Files
2026-07-13 12:38:34 +08:00

56 lines
2.5 KiB
Plaintext

Projects are Composio's multi-tenancy primitive. Every Composio account belongs to an **organization**. Inside an organization, **projects** are isolated environments that scope your API keys, connected accounts, auth configs, and webhook configurations. Resources in one project are not accessible from another.
```mermaid
graph LR
ORG["Organization (org_xxx)"] --- P1["Project: Production (proj_xxx)"]
ORG --- P2["Project: Staging (proj_xxx)"]
ORG --- TM["Team Members"]
P1 --- A1["API Keys"]
P1 --- A2["Connected Accounts"]
P1 --- A3["Auth Configs"]
P1 --- A4["Webhook Config"]
P2 --- B1["..."]
```
Common reasons to use multiple projects:
- **Separate environments**: keep production and staging isolated
- **Separate products**: keep resources for different apps independent
- **Client isolation**: give each client their own project with separate credentials and data
## Managing projects
Manage projects from the [dashboard](https://dashboard.composio.dev/~/org/) or via the API using an **organization API key** (`x-org-api-key`).
<Callout type="info">
Project management endpoints use the `x-org-api-key` header, not the regular `x-api-key`. Find your org API key in the dashboard under **Settings > Organization**.
</Callout>
There is no limit on the number of projects per organization. Project names must be unique within the organization. Create a project with `should_create_api_key: true` to get an API key back in the response:
```bash
curl -X POST https://backend.composio.dev/api/v3.1/org/owner/project/new \
-H "x-org-api-key: YOUR_ORG_API_KEY" \
-H "Content-Type: application/json" \
-d '{
"name": "my-staging-project",
"should_create_api_key": true
}'
```
```json
{
"id": "proj_abc123xyz456",
"name": "my-staging-project",
"api_key": "ak_abc123xyz456"
}
```
The list endpoint supports pagination with `limit` and `cursor`; getting a project by ID returns the full project object including its API keys.
## Project settings
Each project has settings that control security, logging, and display behavior.
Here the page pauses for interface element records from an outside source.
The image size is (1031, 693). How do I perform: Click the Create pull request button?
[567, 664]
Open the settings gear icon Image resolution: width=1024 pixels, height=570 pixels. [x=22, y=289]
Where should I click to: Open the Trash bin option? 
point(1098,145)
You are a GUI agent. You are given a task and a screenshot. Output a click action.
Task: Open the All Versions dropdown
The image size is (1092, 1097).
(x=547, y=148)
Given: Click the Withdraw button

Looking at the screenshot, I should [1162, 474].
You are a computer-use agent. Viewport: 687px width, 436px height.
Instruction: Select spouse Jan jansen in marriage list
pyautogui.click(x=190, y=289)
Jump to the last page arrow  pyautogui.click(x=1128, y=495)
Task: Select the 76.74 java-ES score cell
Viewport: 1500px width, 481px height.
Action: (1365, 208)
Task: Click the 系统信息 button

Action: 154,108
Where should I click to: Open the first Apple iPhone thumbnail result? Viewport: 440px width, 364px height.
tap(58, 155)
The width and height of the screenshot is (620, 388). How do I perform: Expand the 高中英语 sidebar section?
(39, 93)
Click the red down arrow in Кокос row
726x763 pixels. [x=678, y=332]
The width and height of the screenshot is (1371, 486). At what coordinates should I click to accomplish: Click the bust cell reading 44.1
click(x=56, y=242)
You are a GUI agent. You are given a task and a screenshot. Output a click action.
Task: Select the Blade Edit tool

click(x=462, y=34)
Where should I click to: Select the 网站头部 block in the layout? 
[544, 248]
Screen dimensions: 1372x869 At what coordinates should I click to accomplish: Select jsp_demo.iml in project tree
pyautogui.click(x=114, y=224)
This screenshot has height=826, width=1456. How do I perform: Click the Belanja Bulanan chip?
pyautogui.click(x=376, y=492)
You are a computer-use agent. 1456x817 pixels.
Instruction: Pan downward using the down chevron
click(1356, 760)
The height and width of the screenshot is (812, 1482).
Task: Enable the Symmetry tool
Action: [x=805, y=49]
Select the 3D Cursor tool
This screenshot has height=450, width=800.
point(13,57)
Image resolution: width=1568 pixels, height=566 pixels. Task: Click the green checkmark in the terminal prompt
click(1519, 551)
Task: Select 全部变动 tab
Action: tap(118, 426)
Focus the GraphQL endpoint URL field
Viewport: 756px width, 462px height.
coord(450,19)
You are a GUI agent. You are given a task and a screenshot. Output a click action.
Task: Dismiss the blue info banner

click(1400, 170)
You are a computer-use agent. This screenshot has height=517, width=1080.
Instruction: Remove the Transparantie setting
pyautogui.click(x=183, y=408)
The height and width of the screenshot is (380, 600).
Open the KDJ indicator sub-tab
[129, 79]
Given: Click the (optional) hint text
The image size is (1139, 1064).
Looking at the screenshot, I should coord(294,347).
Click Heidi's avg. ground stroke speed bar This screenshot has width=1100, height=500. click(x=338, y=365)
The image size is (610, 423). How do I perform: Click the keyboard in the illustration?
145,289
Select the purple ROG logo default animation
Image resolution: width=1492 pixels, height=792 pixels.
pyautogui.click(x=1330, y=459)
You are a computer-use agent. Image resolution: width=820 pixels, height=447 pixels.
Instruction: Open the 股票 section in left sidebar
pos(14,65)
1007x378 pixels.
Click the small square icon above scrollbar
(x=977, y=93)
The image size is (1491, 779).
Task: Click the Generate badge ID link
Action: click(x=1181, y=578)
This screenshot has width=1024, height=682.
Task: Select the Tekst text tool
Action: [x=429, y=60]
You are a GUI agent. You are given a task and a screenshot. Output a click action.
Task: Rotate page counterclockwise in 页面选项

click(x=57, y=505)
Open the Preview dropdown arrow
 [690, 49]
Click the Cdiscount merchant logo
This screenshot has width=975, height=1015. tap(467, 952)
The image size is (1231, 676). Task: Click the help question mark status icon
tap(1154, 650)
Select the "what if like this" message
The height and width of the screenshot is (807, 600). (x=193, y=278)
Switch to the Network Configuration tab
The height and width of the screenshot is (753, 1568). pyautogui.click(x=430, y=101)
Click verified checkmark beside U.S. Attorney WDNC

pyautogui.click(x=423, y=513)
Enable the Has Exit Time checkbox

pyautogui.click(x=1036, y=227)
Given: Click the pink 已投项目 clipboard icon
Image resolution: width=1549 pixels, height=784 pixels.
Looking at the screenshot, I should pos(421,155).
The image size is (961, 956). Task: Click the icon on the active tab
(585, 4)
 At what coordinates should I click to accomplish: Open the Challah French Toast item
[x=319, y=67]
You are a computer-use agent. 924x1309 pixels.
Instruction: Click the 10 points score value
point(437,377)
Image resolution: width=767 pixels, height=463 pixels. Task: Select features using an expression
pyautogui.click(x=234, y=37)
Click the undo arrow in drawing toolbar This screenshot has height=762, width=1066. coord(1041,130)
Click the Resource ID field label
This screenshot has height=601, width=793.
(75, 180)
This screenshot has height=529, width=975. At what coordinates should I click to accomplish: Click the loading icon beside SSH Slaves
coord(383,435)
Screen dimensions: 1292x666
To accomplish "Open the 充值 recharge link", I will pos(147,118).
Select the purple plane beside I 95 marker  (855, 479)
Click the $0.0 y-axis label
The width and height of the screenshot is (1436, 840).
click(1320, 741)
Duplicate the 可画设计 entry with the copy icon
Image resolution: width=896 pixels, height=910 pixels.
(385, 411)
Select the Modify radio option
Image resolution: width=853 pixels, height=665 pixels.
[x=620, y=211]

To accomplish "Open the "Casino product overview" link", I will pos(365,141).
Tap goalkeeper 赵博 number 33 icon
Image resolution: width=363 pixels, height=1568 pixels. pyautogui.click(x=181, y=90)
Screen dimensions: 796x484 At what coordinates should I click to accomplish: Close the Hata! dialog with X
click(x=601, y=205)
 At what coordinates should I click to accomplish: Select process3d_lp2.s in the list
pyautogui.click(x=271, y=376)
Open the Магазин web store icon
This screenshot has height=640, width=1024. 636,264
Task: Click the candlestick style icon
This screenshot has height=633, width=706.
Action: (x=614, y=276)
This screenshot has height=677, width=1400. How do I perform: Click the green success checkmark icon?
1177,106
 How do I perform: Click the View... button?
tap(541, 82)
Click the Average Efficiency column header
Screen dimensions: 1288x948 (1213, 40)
The project detail endpoints return current configuration for inspection. Use **Settings > Project Settings** in the [dashboard](https://dashboard.composio.dev/~/project/settings/general) to update project settings.
Notable security setting: `require_mcp_api_key`, when `true`, requires MCP server requests to include a valid `x-api-key` header. This defaults to `true` for organizations created on or after March 5, 2026.